Réponse du « porte-parole » confirmant des propos déjà tenus, les précédentes semaines, mais à mi-voix, dans l’entourage du ministre : « nous ne manquerons pas, si M. Abdul Wahid al-Nour persiste dans son refus de participer aux négociations de paix, d’en tirer toutes les conséquences. »

En clair : Abdul Wahid al-Nour, fondateur du Mouvement de libération du Soudan (SLM) qui est le plus important, le plus populaire et, surtout, le plus respectable des mouvements rebelles du Darfour, serait sur le point d’être chassé de France où il vit en exil depuis quelques années – et ce au motif qu’il n’aurait pas la même idée que nous de la meilleure façon d’arrêter le massacre dans son propre pays…

Je connais Abdul Wahid al-Nour.

Je le connais, d’abord, parce que c’est grâce à lui, et en compagnie de ses combattants, que j’ai, en mars dernier, pu entrer dans les zones dévastées de la province occidentale du Soudan et y réaliser le reportage que j’ai alors donné au Monde.

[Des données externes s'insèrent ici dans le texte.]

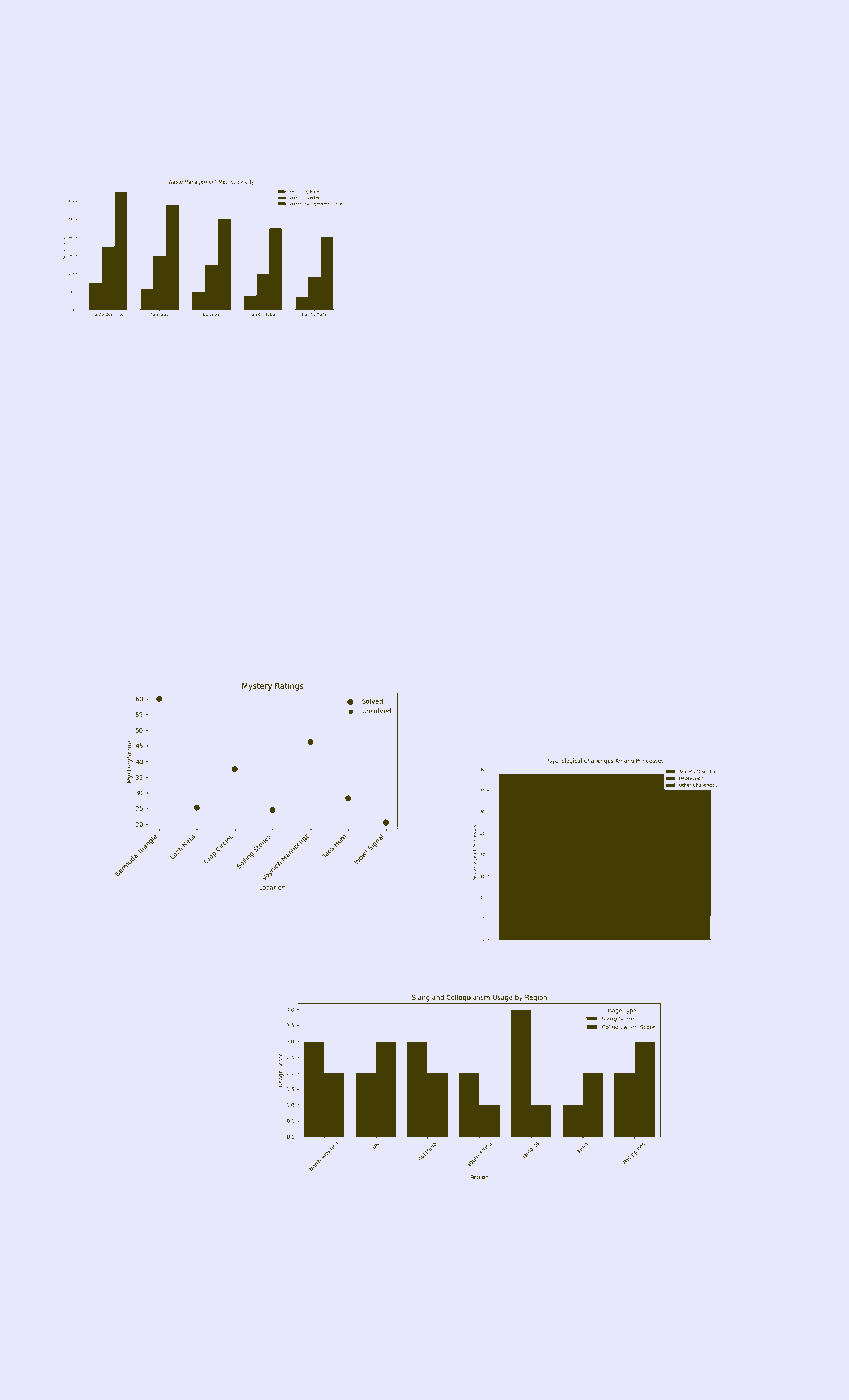  Describe the element at coordinates (144, 414) in the document. I see `coupling` at that location.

Mais je le connais surtout parce que je l’ai revu, à mon retour, à Paris, plusieurs fois – à commencer par ce fameux soir du 20 mars où, avec un Bernard Kouchner qui n’était encore, comme Vaclav Havel, comme George Clooney, comme d’autres, que l’une des grandes voix plaidant la cause de cette province martyre, nous l’avions invité à s’exprimer, à la Mutualité, face aux principaux candidats à l’élection présidentielle ou à leurs représentants dûment mandatés.

Alors, peu importe cette histoire de négociations de paix où il refuse, pour le moment, d’entrer.

Je veux dire : ce n’est pas ici que l’on décidera s’il a raison ou tort de refuser d’aller à Syrte, en Libye, pour y négocier la survie de son peuple.

Peut-être a-t-il tort et faut-il toujours, en toutes circonstances, tenter de parler avec le diable.

Peut-être a-t-il raison et devrions-nous entendre, au contraire, ses deux arguments principaux : primo, je ne négocie pas sur ce prétendu terrain neutre, en fait étroitement lié à Khartoum, qu’est la Libye de Kadhafi ; secundo, je veux bien négocier ce qu’il y a à négocier, c’est-à-dire le partage du pouvoir et des richesses dans un Soudan revenu à la paix, réunifié, mais je ne négocierai pas ce qui n’est pas négociable et qui est un dû pour tous les peuples du monde – à savoir l’arrêt des massacres et de la colonisation des terres par l’armée soudanaise et ses supplétifs janjawids.

Mais l’important, je le répète, n’est pas là.

L’important, c’est qu’il y a là, et Bernard Kouchner le sait comme moi, l’esprit de la résistance darfourie.

L’important, c’est qu’il y a là un homme qui, face aux tenants de la charia et du djihad qui règnent à Khartoum, plaide pour un islam modéré, éclairé, laïque.

Et le paradoxe, le scandale, seraient que ce soit cet homme-là, ce libéral, ce membre – et ils ne sont pas nombreux ! – de la belle Internationale de l’islam anti-islamiste qui soit tenu pour responsable de la crise, traité comme un pestiféré et chassé, avec pertes et fracas, de la patrie des droits de l’homme.

Nous parlons avec des Soudanais qui ont sur la conscience, non seulement au Darfour, mais dans le Sud chrétien et dans les monts Nouba, des millions et des millions de morts.

Nous réservons un accueil royal à Kadhafi qui reste, contrairement à ce que l’on a tenté de nous faire avaler, un authentique terroriste (prendre cinq infirmières en otage, les séquestrer, les torturer et finir, au bout de huit années, par les relâcher contre rançon, qu’est-ce d’autre que le principe même du terrorisme ?).

Nous avons, par le passé, accueilli quantité d’exilés dont nous ne nous demandions jamais si nous étions d’accord, ou pas, avec leurs positions parfois plus que douteuses (Khomeiny, Baby Doc, le Général Aoun, j’en passe et des meilleures…).

Et c’est aujourd’hui, à propos d’al-Nour, ce combattant de la liberté, que nous renoncerions à nos traditions d’asile ? Et c’est là, avec cette incarnation vivante de l’esprit de résistance, que nous bafouerions nos principes les plus sacrés ?

Je n’ose y croire.

Je ne peux imaginer que mon ami Kouchner puisse tremper dans pareille infamie.

La France y laisserait ce qui lui reste d’âme – et ce serait odieux.